Someone in the NBC promo department needs to be taken out and flogged. It’s bad enough to give away elements from the last five minutes of the show, but to give away the entire end to a plotline as they did this week?!? It’s enough to make you want to tear your hair out.
Plus, it creates false expectations for the episode.
I mean, did we really need to know that Jason propsoes to Lyla in the promos? It’s not bad enough Ausiello ruined this twist for us weeks ago in his column. But to see it flashed across the screen all week when I was trying to watch the genius that is The Office.
Man, it just makes me mad.
But I can’t hate Friday Night Lights.
Instead, my love for this show only continues to grow. And this week’s episode was no exception.
As the Panthers prepare for a must win game to go the playoffs, things aren’t going so well off the field. Smash’s steroid use comes to light when his mother finds his stash in his room. She immediately confronts Eric Taylor, who is suddenly between a rock and a hard place. He should report Smash, but if he does so, the team may have to forfeit all their games, thus costing him not only his job here but the potential college job we heard about a few weeks ago. As I’ve said before, the great thing about this show is that as the story unfolds, you’re never certain where it’s going to go. As Smash wonders about his future, we do as well. In the end, Taylor gives Smash another chance if he’ll get off the juice and tells Smash he’s risking his neck. But you know without Smash, Taylor is up the creek.

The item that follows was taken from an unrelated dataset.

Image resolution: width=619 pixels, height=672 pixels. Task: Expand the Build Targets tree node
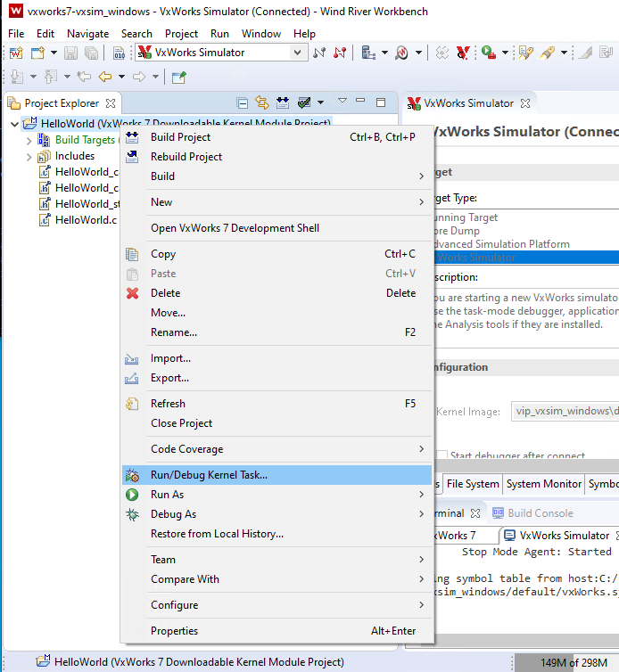[x=29, y=140]

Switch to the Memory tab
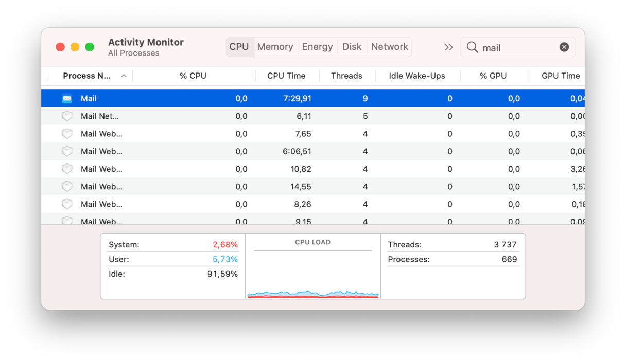click(275, 47)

As the news of Smash’s having to be benched for a game gets out, we get to see Buddy Garrity in rare form. His desire to be an insider and demands to know what’s going on are great. But the Buddy plots don’t end there this week. Buddy sets Lillah up a date with a guy from SMU. Buddy wants to show Lillah she has a whole life ahead of her and there are other fish in the sea beyond Jason Street. This leads to one of the top three best scenes in the episode when Street confronts Buddy, demanding the truth and gets just that. Buddy’s no holds barred, you’re bad for my daughter and I’m putting a stop to it is great and it leads to the proposal so blatantly given away by NBC and Ausiello.
Buddy also figures into the storyline of Tyra’s mom. He’s hiring and Tyra sends Tim Riggins to pull some strings to get her interview. Tyra’s mom needs a job having thrown out her boyfriend. The storyline of Trya not wanting to become her mother but loving her more than anything rings so true and authentic it hurts. And it’s interesting that Tyra’s mom gets the job after Buddy notices her at a celebration of the big win and without really asking if she’s qualified. I only expect this plotline to get juicier as the weeks go along.

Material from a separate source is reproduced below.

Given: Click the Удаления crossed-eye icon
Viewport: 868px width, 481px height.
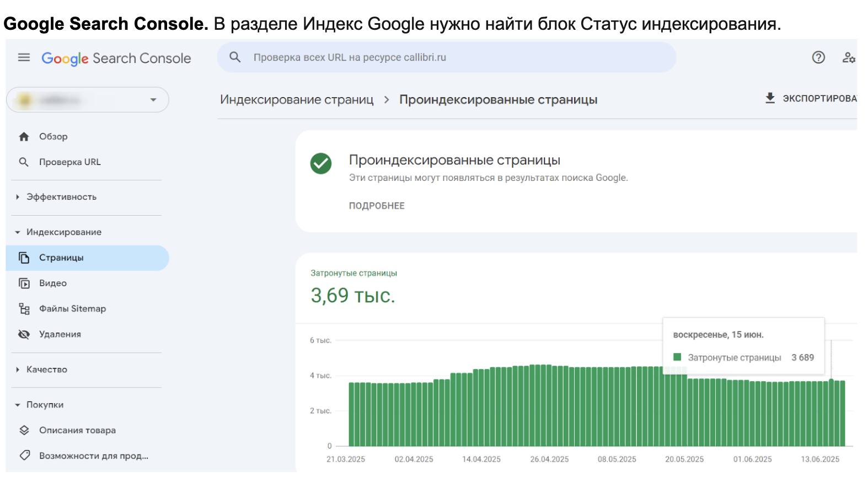Looking at the screenshot, I should [24, 334].
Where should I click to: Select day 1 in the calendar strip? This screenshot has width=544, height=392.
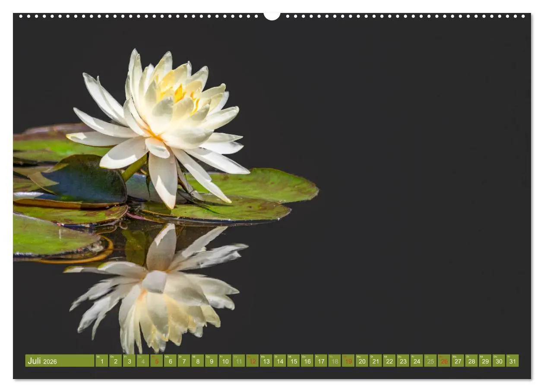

Meanwhile, Tami is asked to be part of the mayor’s re-election campaign. We find out the mayor is a lesbian, a fact that makes Eric uncomfortable. This leads to another top three scene as Eric and Tami debate if she should or shouldn’t work on the campaign and what the real motive for her being asked to be part of it could be. Is it that Tami is a smart woman or is it that she’s the coach’s wife? What I love about this is that it makes Taylor very un-PC and even a bit unlikable for telling Tami she shouldn’t work on the campaign. And it makes him human.
In all of this, there’s still a football game. Scaracen thinks his dad will be there, but dad heads back to Iraq. He misses Matt’s coming up with the game winning play and executing it to perfection.
I love how the game looms over everything. The stress, the hope, the relief of winning–all play a factor here. And it’s the desire to win that leads to the best scene of the week. Back to the Smash story, the two scenes he has with his mother, a nurse, about his roiding up are fantastic. Smash’s realization he could have flushed his dreams away and his mother’s responses are superb. Again, everything just feels so authentic and never played for melodrama in this show.
Well, except the proposal that is. I’m not sure where this is going…but I’m willing to give the show some slack. It’s easy when everything else about it is so good.